Assignment. Reproduce exactly the lines from the one containing "2003x1009 pixels. At" through the end of the entries, including both. Drop the pictures.

Source material.
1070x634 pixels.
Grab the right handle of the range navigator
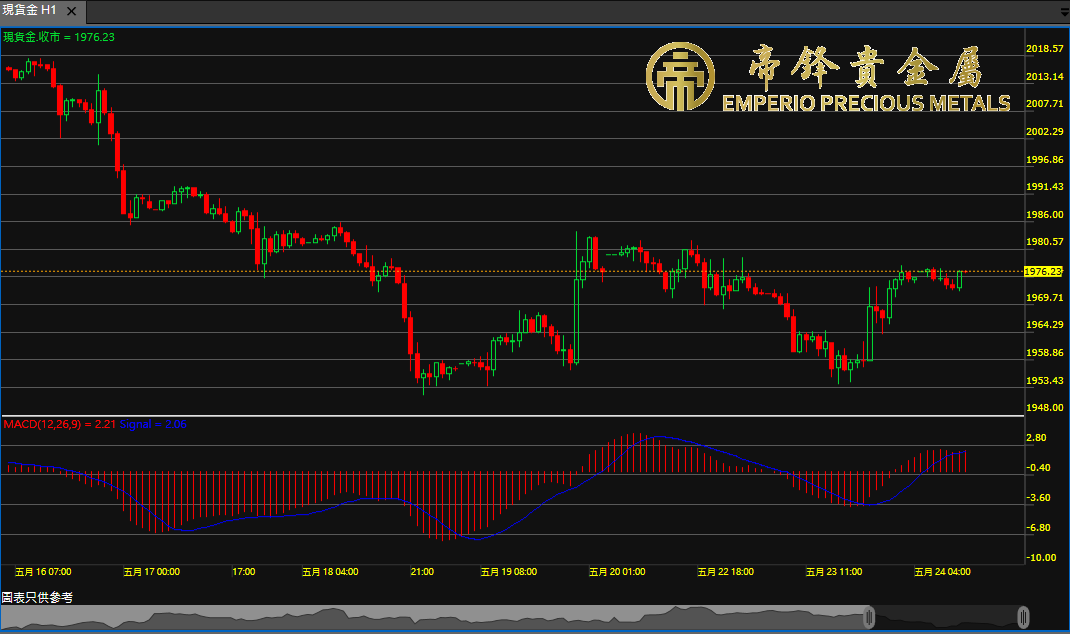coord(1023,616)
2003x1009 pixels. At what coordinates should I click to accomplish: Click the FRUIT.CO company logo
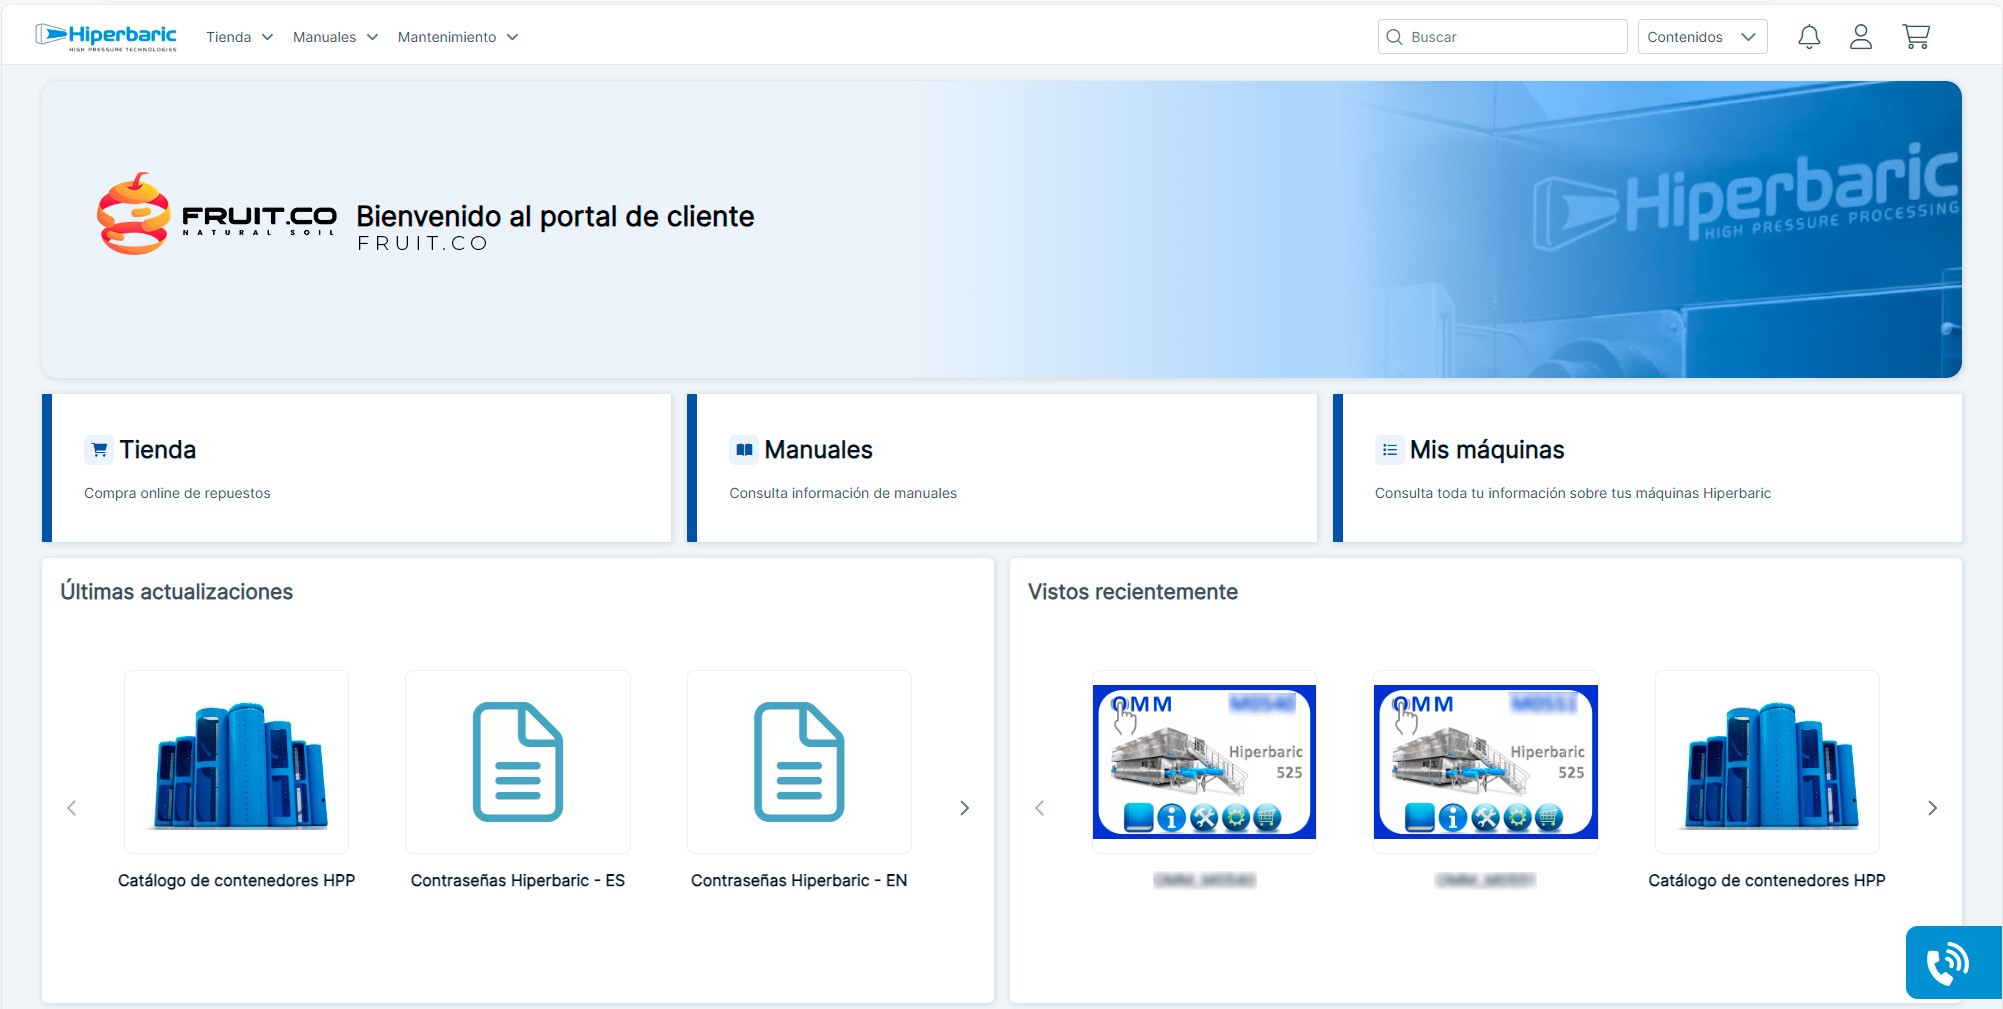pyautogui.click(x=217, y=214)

Answer section.
2003x1009 pixels. At what coordinates should I click to accomplish: Click the FRUIT.CO company logo
pyautogui.click(x=217, y=214)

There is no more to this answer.